2002-04-07 16:58:21

by Steven N. Hirsch

[permalink] [raw]
Subject: 2.4.19-pre5-ac3 NFS problems

All,

I'm not sure exactly what has been integrated into Alan's pre5-ac3 kernel,
but there are serious problems with NFS over TCP. Twice in a row I've had
locked processes on the client when attempting to lock a mail spool on the
server. Required reboot on both ends to clear :-(.

FWIW, I had been running for almost a month prior with 2.4.19-pre2 +
Trond's 2.4.18_NFS_ALL using NFS over TCP and saw no problems. I moved to
the new kernel ONLY on the server. After reverting back, all seems stable
again.

What is the current status of the various 2.4.x patches floating around?

Steve



_______________________________________________
NFS maillist - [email protected]
https://lists.sourceforge.net/lists/listinfo/nfs


2002-04-08 02:34:53

by NeilBrown

[permalink] [raw]
Subject: Re: 2.4.19-pre5-ac3 NFS problems

On Sunday April 7, [email protected] wrote:
> All,
>
> I'm not sure exactly what has been integrated into Alan's pre5-ac3 kernel,
> but there are serious problems with NFS over TCP. Twice in a row I've had
> locked processes on the client when attempting to lock a mail spool on the
> server. Required reboot on both ends to clear :-(.
>
> FWIW, I had been running for almost a month prior with 2.4.19-pre2 +
> Trond's 2.4.18_NFS_ALL using NFS over TCP and saw no problems. I moved to
> the new kernel ONLY on the server. After reverting back, all seems stable
> again.
>
> What is the current status of the various 2.4.x patches floating around?

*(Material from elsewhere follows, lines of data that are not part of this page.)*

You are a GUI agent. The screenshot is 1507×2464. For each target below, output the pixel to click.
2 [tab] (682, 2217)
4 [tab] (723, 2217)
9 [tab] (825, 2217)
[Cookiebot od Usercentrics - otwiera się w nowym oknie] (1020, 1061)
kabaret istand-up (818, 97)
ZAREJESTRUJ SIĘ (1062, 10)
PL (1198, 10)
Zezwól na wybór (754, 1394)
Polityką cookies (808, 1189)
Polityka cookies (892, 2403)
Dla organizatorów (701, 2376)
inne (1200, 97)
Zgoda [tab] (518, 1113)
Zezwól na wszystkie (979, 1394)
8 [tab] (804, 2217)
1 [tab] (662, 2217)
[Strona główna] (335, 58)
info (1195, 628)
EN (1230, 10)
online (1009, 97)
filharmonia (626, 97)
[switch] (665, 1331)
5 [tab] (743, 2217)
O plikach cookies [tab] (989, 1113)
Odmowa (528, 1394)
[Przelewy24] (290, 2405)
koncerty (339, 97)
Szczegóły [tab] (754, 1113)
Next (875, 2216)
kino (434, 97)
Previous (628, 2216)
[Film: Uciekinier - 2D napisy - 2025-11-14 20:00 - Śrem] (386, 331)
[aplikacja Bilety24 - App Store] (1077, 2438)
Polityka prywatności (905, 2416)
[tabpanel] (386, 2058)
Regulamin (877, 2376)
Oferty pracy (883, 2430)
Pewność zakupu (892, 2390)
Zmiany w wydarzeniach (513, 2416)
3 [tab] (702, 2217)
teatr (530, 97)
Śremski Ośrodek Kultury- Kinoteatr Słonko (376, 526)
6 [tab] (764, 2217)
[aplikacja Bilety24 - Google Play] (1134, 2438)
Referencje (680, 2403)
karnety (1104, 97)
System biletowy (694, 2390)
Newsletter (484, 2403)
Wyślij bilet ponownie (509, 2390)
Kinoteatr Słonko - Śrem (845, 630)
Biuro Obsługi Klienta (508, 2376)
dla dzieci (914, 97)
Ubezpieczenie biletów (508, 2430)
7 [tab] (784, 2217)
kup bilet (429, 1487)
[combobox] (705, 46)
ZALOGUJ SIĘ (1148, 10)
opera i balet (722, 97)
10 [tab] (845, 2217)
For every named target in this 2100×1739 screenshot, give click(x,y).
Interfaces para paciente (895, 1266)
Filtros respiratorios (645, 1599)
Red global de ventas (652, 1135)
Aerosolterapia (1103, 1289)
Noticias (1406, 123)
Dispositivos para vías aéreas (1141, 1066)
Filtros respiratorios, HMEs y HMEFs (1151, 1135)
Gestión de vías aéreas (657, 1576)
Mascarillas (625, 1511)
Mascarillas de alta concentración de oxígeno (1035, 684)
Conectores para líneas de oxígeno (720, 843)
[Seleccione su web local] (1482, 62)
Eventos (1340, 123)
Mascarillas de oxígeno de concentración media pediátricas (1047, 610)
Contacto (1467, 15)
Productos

2.4.19-pre5-ac3 has my TCP (and SMP) patches that are in 2.5, but
aren't ready for 2.4.real yet as they haven't had enough
testing... thanks for doing some testing.

How repeatable is the problem? Simple locking seems to work for me,
so presumably it is some particular combination or load..

Are you in a position you get it to fail again, or would that be
inconvenient?

I am interest to know if
"netstat -t"
shows anything on the input queue for the lockd connection: quite
possibly the connection to port 32768.

The only change that I can imagine might cause the client to hang is
the flow control that I added to the RPC layer: It won't accept a
request unless it is sure there will be room on the output queue for
the response.
For lockd, it makes extremely large estimates for the response size (I
was a bit lazy) which shouldn't be a problem except that it might slow
down lock requests if there are lots and lots of them, but maybe it
is.

Would you be able to try a patch that makes more realistic estimates
of lockd response sizes?

Are you using NFSv2 or NFSv3?

NeilBrown


_______________________________________________
NFS maillist - [email protected]
https://lists.sourceforge.net/lists/listinfo/nfs

2002-04-08 11:04:45

by Steven N. Hirsch

[permalink] [raw]
Subject: Re: 2.4.19-pre5-ac3 NFS problems

On Mon, 8 Apr 2002, Neil Brown wrote:

> On Sunday April 7, [email protected] wrote:
> > All,
> >
> > I'm not sure exactly what has been integrated into Alan's pre5-ac3 kernel,
> > but there are serious problems with NFS over TCP. Twice in a row I've had
> > locked processes on the client when attempting to lock a mail spool on the
> > server. Required reboot on both ends to clear :-(.
> >
> > FWIW, I had been running for almost a month prior with 2.4.19-pre2 +
> > Trond's 2.4.18_NFS_ALL using NFS over TCP and saw no problems. I moved to
> > the new kernel ONLY on the server. After reverting back, all seems stable
> > again.
> >
> > What is the current status of the various 2.4.x patches floating around?
>
> 2.4.19-pre5-ac3 has my TCP (and SMP) patches that are in 2.5, but
> aren't ready for 2.4.real yet as they haven't had enough
> testing... thanks for doing some testing.
>
> How repeatable is the problem? Simple locking seems to work for me,
> so presumably it is some particular combination or load..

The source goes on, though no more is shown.